Stored items from a collection:
····················
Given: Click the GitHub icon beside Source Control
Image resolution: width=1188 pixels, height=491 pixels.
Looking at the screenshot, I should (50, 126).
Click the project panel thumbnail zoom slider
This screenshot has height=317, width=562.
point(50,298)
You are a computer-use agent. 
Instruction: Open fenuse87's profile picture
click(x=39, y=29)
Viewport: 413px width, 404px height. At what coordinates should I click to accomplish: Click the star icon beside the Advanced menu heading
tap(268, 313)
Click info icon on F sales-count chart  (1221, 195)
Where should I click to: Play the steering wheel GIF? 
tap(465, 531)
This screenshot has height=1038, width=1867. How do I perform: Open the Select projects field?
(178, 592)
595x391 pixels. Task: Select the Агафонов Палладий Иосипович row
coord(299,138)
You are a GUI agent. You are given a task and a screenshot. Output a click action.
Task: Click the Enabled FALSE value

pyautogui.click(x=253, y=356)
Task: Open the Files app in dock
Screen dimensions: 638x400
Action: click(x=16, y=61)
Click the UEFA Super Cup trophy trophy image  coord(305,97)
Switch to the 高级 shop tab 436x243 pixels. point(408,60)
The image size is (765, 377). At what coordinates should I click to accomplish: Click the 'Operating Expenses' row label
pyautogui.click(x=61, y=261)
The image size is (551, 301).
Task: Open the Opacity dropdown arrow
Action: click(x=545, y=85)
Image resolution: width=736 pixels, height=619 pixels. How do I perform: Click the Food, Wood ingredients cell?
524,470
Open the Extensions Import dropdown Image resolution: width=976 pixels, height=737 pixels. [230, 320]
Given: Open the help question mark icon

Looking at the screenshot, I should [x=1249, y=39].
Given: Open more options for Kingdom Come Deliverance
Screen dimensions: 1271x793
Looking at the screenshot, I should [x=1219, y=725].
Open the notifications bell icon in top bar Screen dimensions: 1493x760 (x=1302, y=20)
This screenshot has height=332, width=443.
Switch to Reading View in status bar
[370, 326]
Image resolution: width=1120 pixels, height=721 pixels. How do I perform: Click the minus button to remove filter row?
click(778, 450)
····················
PROBLEM TO SOLVE:
Count the lines in the items above that contain the word "Open", and reply with the number alone.

EXPECTED ANSWER:
8